Dataset excerpt:
--- Begin ---

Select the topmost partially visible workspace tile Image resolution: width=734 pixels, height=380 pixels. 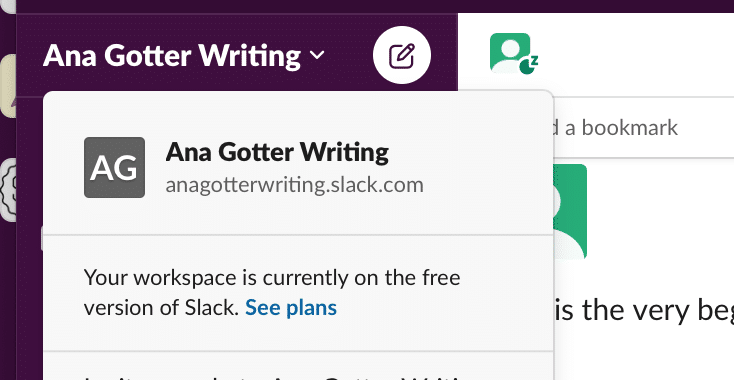(8, 7)
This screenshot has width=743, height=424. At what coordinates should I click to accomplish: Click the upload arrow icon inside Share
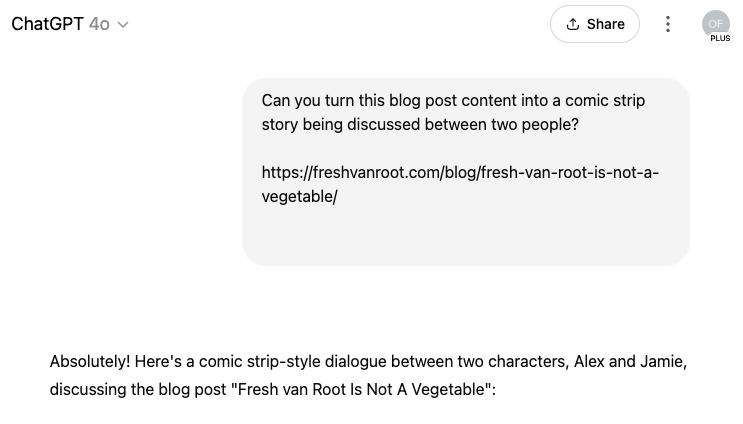pyautogui.click(x=572, y=24)
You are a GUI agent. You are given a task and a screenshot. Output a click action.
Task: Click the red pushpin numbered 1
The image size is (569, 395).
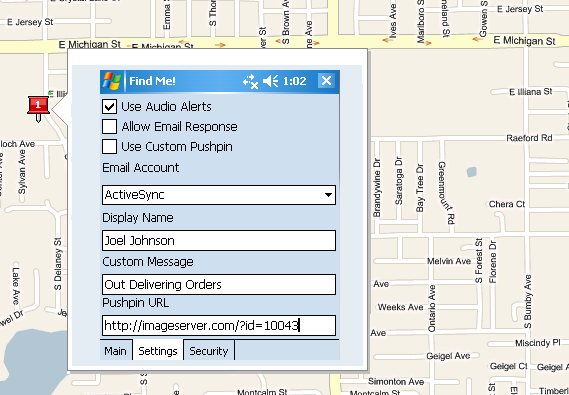pos(38,109)
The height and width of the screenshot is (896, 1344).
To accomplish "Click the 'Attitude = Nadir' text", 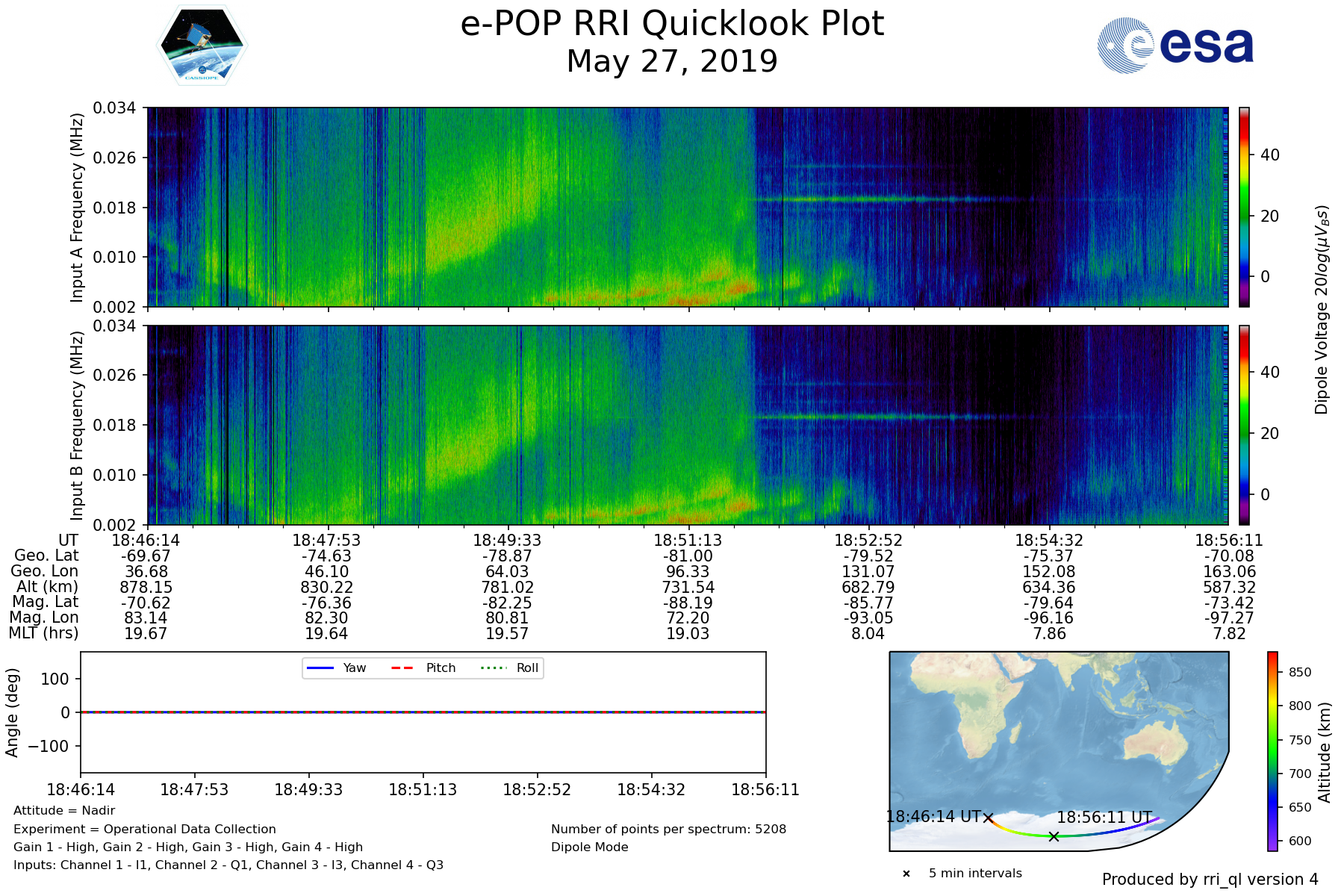I will pyautogui.click(x=64, y=811).
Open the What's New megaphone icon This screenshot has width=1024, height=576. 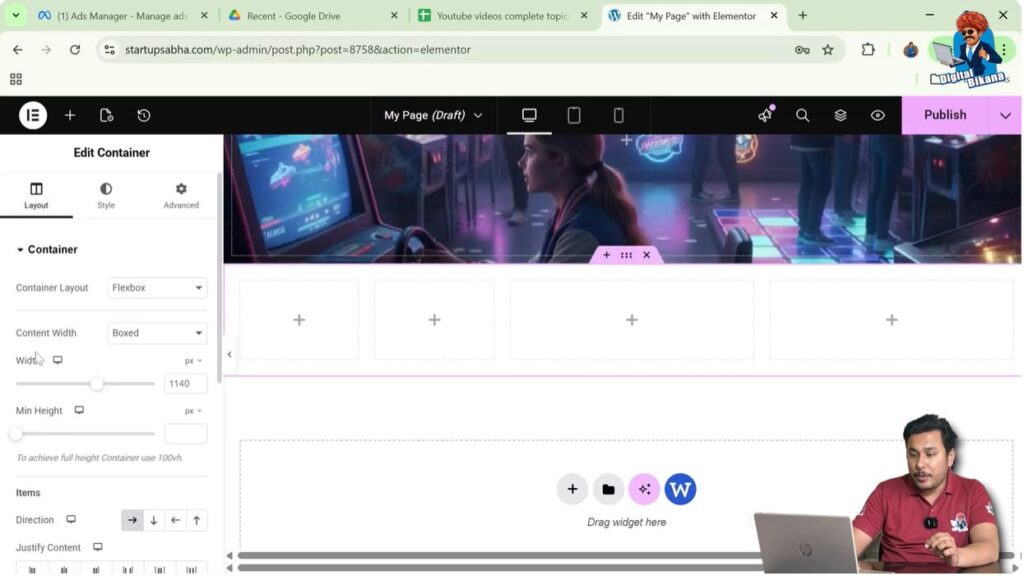click(x=764, y=115)
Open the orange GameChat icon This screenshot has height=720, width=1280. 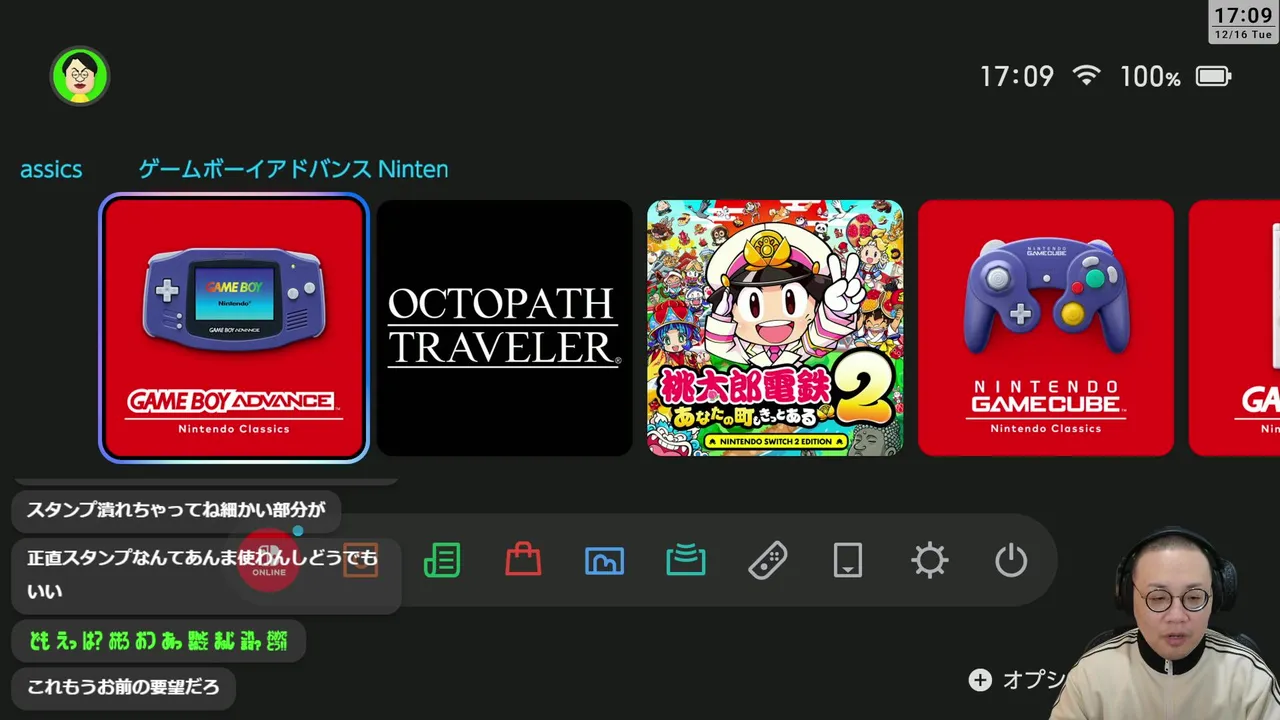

--- End ---

_WHAT THE TASK ASKS_
Can you rewrite everything from the row containing "This screenshot has width=743, height=424." down to the row containing "pyautogui.click(x=572, y=24)", renaming "upload arrow icon" to "upload arrow button" and changing nothing else? Omit the pictures.

_FULL OUTPUT_
This screenshot has width=743, height=424. At what coordinates should I click to accomplish: Click the upload arrow button inside Share
pyautogui.click(x=572, y=24)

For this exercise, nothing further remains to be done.